Wait, I thought we just established a positive correlation between these two variables? When narrowing down on 2015 data, the supply and demand curve inverts. While traditional economic theory can often be incorrect, a total inversion of the supply and demand curve seems irrational. Perhaps a more sensible explanation would be the large amount of bearish events that have caused price declines without consideration of output changes. This just furthers my argument for emotionally charged trading in the oil market.

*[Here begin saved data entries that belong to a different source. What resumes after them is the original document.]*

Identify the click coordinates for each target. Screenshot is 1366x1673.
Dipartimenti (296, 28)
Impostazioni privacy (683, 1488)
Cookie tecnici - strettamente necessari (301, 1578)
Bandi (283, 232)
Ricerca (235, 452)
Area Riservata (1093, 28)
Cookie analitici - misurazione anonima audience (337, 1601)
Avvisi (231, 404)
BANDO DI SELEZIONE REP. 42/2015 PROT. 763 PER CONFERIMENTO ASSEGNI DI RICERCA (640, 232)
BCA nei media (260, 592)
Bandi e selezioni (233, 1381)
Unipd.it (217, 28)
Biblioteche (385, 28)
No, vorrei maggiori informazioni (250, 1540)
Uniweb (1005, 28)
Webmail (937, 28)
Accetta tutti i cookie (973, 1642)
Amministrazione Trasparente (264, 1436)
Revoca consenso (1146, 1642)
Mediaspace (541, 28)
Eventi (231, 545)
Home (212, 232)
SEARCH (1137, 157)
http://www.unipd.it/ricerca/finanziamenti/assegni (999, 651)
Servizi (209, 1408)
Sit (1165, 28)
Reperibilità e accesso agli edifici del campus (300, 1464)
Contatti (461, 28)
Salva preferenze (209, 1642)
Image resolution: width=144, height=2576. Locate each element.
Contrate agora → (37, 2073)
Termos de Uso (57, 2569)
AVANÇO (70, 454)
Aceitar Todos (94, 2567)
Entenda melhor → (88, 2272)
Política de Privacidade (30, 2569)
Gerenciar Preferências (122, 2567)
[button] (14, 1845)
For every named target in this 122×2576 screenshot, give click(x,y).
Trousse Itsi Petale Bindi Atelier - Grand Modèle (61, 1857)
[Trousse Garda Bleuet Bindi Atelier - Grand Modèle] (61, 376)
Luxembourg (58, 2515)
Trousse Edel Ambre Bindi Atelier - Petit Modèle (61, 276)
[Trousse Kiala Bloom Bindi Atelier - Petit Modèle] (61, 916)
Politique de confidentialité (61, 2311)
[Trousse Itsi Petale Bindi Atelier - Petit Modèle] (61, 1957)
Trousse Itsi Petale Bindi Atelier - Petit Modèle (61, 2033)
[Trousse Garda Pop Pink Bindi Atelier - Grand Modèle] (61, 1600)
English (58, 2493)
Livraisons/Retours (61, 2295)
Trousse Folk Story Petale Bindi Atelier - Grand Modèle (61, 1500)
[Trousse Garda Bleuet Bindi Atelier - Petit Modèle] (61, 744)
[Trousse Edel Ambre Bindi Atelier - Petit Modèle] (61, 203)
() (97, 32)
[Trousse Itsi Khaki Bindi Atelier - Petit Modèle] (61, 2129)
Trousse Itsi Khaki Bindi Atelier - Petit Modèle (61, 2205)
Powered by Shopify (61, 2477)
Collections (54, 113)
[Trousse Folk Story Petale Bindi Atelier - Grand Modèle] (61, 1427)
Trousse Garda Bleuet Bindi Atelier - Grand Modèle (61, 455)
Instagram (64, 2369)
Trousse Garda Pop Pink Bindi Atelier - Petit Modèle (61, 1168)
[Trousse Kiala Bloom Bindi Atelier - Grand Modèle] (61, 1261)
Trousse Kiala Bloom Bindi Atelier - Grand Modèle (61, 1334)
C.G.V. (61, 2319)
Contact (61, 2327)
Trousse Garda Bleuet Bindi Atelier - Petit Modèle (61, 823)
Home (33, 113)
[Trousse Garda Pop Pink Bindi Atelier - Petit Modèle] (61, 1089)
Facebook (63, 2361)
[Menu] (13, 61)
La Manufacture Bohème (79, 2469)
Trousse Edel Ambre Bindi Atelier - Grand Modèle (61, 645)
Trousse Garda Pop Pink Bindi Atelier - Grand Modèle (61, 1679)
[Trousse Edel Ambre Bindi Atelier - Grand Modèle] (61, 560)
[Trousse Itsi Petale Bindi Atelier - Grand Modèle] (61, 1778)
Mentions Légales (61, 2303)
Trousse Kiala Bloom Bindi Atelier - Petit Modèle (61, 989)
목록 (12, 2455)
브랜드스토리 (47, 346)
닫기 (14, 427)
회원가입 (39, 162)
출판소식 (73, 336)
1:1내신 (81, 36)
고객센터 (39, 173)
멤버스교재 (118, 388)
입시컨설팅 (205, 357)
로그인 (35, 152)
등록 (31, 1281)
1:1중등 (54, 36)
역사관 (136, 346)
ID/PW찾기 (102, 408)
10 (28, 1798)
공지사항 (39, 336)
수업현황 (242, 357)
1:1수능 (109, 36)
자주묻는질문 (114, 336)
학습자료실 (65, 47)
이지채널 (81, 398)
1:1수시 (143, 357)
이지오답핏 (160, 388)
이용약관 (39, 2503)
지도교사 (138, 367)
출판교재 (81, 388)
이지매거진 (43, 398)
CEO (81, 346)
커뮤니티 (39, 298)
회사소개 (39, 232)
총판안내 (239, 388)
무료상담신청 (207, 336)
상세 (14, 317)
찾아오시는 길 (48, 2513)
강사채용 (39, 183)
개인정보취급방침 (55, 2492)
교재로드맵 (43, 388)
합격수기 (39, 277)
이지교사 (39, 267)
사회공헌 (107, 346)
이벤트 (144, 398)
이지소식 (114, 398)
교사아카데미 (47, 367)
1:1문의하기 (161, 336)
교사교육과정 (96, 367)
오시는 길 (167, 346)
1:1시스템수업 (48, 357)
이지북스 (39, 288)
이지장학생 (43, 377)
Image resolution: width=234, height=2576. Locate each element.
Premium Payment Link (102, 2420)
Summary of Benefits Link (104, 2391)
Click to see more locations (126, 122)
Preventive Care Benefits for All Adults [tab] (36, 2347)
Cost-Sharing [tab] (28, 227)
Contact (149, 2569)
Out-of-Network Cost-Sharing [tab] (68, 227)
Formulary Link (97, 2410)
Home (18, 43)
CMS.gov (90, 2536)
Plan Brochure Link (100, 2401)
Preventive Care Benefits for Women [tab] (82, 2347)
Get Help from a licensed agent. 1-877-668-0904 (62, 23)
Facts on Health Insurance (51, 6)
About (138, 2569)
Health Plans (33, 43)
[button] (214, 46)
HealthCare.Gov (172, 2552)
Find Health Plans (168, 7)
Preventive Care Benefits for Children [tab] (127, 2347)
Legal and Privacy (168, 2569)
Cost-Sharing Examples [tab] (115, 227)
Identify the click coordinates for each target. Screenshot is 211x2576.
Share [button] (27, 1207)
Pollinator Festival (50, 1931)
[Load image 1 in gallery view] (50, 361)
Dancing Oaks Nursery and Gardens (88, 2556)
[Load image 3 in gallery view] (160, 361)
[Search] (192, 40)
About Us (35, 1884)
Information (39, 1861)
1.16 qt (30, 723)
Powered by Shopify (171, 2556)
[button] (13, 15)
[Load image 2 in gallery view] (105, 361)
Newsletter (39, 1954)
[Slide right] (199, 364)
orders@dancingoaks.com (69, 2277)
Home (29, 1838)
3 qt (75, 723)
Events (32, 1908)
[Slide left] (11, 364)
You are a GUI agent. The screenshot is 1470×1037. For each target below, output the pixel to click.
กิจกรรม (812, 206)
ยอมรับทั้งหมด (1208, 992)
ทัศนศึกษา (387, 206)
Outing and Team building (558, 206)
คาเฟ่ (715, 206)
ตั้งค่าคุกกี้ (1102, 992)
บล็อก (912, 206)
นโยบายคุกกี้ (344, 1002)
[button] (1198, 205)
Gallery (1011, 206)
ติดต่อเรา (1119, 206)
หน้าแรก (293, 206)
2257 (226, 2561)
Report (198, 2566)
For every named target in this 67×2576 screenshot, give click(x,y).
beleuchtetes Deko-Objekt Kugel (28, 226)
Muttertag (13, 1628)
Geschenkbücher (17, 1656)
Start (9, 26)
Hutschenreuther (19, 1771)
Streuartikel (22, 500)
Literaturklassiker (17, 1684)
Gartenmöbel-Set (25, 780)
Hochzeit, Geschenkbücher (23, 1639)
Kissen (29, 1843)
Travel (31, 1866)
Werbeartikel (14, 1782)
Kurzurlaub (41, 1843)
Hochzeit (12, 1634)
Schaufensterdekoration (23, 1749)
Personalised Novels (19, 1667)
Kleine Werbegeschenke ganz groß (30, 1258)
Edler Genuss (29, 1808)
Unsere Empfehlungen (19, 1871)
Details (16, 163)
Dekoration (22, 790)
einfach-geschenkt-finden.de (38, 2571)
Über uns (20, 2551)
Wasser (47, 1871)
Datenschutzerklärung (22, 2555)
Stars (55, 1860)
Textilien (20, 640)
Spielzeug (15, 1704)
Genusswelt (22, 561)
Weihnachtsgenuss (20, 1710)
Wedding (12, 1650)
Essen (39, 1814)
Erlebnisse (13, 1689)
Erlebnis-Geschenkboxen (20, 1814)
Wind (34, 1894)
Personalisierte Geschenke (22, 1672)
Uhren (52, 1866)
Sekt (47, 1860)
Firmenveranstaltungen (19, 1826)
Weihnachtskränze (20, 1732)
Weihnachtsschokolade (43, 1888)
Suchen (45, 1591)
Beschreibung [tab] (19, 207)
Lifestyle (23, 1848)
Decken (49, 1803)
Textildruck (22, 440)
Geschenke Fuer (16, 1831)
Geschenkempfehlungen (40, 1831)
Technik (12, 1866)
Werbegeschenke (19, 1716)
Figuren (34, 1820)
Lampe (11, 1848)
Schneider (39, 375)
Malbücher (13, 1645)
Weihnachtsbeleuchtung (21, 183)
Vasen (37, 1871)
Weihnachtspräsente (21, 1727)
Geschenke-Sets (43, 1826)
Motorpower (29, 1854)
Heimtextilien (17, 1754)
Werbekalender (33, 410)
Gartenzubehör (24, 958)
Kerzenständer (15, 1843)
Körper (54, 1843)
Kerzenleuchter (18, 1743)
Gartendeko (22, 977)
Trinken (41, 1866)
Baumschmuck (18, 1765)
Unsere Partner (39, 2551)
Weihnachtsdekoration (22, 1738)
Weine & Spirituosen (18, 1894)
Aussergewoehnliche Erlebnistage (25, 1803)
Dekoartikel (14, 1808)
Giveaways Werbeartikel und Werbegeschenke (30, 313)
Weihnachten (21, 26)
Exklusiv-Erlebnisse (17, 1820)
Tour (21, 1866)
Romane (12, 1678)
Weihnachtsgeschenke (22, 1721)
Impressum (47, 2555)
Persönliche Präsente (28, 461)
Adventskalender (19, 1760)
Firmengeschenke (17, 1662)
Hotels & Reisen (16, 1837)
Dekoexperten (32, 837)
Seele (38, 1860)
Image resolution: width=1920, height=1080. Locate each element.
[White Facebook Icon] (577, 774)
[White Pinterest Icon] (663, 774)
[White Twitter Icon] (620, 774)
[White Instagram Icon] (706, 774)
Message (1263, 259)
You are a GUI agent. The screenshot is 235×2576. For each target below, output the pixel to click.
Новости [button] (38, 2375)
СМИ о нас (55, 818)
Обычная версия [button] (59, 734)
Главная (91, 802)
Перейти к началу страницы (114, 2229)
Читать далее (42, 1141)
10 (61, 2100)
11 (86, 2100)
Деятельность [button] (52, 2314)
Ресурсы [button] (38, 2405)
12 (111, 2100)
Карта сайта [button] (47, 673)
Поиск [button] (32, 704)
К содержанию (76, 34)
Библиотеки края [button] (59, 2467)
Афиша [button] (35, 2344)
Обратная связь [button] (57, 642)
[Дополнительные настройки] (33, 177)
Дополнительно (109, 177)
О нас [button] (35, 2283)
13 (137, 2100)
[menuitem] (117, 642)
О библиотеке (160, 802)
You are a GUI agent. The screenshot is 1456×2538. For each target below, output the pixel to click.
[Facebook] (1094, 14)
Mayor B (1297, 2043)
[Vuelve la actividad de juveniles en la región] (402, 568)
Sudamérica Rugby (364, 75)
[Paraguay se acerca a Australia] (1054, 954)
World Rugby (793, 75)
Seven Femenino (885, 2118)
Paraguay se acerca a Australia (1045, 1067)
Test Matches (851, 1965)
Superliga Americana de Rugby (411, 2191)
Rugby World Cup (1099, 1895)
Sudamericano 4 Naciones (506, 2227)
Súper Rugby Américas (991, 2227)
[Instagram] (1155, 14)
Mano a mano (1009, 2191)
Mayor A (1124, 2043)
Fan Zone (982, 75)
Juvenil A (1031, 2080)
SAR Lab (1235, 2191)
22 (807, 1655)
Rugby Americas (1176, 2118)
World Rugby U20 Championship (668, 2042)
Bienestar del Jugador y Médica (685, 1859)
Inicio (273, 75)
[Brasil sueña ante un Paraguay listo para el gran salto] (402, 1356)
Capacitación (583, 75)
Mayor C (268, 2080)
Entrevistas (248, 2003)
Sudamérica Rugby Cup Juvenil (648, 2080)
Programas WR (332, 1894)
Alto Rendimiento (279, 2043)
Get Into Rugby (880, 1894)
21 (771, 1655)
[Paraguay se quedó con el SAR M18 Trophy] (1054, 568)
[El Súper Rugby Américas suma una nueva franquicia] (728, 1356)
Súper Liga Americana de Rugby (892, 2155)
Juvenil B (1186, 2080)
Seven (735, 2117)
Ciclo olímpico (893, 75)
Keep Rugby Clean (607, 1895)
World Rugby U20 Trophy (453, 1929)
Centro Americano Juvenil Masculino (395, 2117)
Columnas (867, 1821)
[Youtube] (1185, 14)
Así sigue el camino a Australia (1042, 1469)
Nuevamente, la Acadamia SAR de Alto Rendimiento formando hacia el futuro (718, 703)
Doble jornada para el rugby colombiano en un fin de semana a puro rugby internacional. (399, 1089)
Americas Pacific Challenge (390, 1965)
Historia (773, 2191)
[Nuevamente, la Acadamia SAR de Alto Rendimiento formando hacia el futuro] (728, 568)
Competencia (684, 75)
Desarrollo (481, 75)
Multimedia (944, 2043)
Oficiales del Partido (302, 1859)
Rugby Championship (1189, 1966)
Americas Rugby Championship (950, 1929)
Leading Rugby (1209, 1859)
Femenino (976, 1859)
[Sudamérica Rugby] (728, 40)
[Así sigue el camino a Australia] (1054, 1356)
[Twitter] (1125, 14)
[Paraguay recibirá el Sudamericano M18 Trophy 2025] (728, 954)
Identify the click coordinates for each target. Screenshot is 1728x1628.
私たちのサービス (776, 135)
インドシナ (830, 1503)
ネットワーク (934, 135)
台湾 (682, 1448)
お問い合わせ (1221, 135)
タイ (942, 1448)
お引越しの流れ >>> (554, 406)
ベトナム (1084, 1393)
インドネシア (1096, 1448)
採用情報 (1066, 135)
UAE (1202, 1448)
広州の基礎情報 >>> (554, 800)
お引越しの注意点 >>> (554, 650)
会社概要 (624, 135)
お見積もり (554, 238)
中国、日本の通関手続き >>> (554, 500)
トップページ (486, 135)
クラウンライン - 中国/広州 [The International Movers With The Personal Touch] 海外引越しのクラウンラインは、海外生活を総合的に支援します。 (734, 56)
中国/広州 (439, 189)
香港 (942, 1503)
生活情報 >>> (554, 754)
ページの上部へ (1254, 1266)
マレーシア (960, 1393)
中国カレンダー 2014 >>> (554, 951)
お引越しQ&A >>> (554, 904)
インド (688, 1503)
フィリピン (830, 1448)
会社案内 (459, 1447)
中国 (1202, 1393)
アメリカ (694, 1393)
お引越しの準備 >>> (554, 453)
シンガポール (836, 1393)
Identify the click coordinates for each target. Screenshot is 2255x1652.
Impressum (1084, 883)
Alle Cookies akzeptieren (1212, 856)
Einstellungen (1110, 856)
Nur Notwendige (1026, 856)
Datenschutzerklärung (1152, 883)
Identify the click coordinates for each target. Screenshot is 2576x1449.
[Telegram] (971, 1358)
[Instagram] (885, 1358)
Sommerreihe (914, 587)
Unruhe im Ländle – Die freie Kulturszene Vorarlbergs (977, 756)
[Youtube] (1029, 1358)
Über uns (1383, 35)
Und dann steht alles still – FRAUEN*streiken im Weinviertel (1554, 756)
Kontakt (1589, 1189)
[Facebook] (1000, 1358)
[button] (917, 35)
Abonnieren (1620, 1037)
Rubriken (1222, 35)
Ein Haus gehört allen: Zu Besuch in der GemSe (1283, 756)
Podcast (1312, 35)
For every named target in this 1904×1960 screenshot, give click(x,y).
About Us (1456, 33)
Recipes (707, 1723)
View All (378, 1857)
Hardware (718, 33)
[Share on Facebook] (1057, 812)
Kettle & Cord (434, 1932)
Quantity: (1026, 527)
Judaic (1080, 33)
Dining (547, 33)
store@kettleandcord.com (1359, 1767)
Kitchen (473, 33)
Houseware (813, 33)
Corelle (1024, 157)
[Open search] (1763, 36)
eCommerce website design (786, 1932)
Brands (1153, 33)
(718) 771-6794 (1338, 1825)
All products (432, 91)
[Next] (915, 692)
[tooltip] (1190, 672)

What have we learned here today? The past year and a half, data I chose to represent the time period where OPEC control had deteriorated, shows a moderate correlation between WTI spot price and U.S. production. Residuals were evident, and data points in the lowest price range $40-$60 were the most chaotic. After zooming into the smaller range which spanned the weeks of 2015, we saw an odd inversion of the supply and demand curve which was clearly an irrational deviation of conventional economic calculation. There seems to be no doubt that the pricing mechanism is not operating like it should. While global production is certainly a confounding variable in these models, the effects are drastic. What does this information mean for the future? Let's extrapolate the $1.00 decrease with every 12,400 barrel a day which should be reversible if the correlation is relevant. As mentioned before, the IEA predicts an 800,000 barrel a day decrease of the next year. If U.S. production was to experience just half of the declines, then we could expect an increase of $32.26 in the price over the same time. With this change, WTI levels could be around $70 when not taking global oil output into account. The model seems fairly reasonable here, but still, the small amount of variability actually explained by the model calls into question its reliability. For final thoughts on predictions and validity, the law of averages may explain a stronger correlation despite higher variability. Because deviations from the average are relatively consistent, the average can still stand with both extremes pulling on it equalling. For predictions, it may not be crazy to forecast larger gains because emotionally charged buyers may irrationally skyrocket the price. The extrapolation mentioned above will never be fulfilled with perfect proportionate increases until the final value is reached; instead, erratic trading may affect exaggerated movements that eventually converge to ideal values. These are the types of outcomes I hope to see in a crude oil market that stabilizes and adjusts to its free-market status.